Les clichés de nuages naturels supplantent les ciels peints encore utilisés autour de 1870 et dont l'emploi est condamné par Eugène Durieu dans sa réponse à Paul Périer en 1855 : "chaque art doit trouver sa véritable puissance en soi-même, c'est-à-dire dans l'emploi habile des procédés qui lui sont propres ; et, pour rentrer dans le sujet spécial qui nous occupe, appeler le pinceau au secours de la photographie sous prétexte d'y introduire de l'art, c'est précisément exclure l'art photographique." (Bulletin de la Société française de photographie, 1855).
 
 
 

 





  Des paysages falsifiés
Sur le plan de l'authenticité, les ciels rapportés étaient aussi contestables que les ciels dessinés et autres expédients qui permettaient d'obtenir de faux nuages sur l'image définitive. La vue simulait une réalité ; la représentation finale était fabriquée ; vrai en chacune de ses parties, le paysage qui résultait de leur combinaison était falsifié.
Toutefois, cette méthode pouvait échapper à la critique de Durieu puisqu'elle se présentait comme le redoublement prémédité d'opérations strictement photographiques : la prise de vue et le tirage.
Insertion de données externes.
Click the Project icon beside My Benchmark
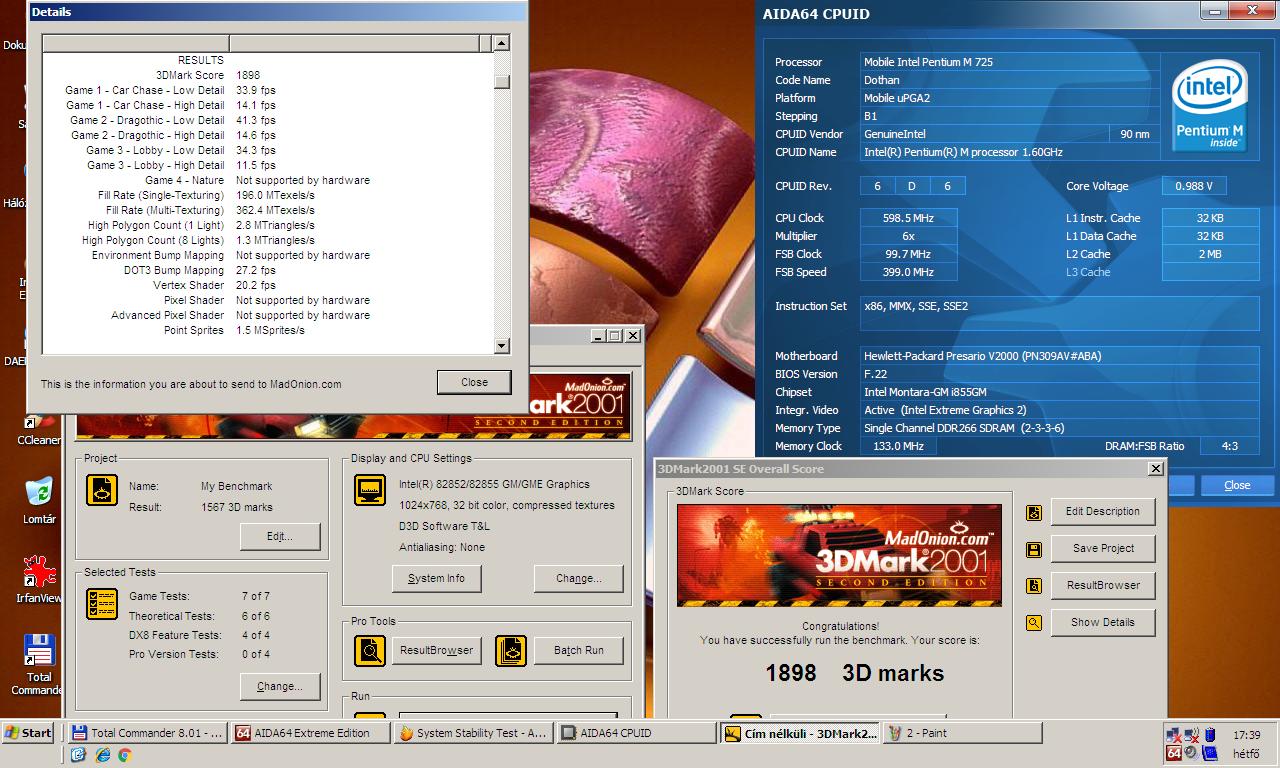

Sauf peut-être de la part de Fierlants, les justes reproches qu'elle suscitait s'adressaient moins au processus qu'aux résultats. Elle requérait en effet de grands soins, un sentiment artistique sûr, un sens de l'observation aiguisé ; peu de photographes réunissaient ces qualités.
Des anomalies choquantes engendraient un effet contraire à ce qu'on voyait dans la nature : ciel plus foncé à l'horizon qu'au zénith ; firmament éclairé d'un côté, paysage de l'autre ; nuages habilement disposés, mais oubli des ombres portées sur la campagne.
 
 


  Peu de ciels véritables
Ciels naturels rapportés, ciels artificiels estompés ou blanchis, aux nuages dessinés ou découpés, ces recettes et tours de main s'appliquèrent en se perfectionnant jusqu'à l'avènement des émulsions au gélatino-bromure d'argent et même après. Il y a donc peu de ciels véritables dans les épreuves photographiques du XIXe siècle, et il y en a souvent d'invraisemblables. Pourquoi l'invention de Niépce et de Talbot a-t-elle dû se résoudre à enregistrer des paysages sans l'élément qui participe, chaque fois et de manière au moins subliminale à l'impression d'ensemble ? Comment a-t-elle pu laisser échapper "les nuages qui passent... là-bas... les merveilleux nuages !" qui inspiraient Baudelaire, les poètes, les arts et les sciences ?

N'étant devant l'objectif ni des beautés météorologiques ni des abstractions, les nuages se sont ri des photographes jusqu'à l'aube du XXe siècle. Ils ont alors éveillé d'autres regards, suscité d'autres approches. Les "Équivalents" d'Alfred Stieglitz en marquent avec éclat la nouveauté.
 

    D'après Bernard Marbot, Dossier de l'exposition "Quand passent les nuages", Bibliothèque nationale de France, Paris, 1988.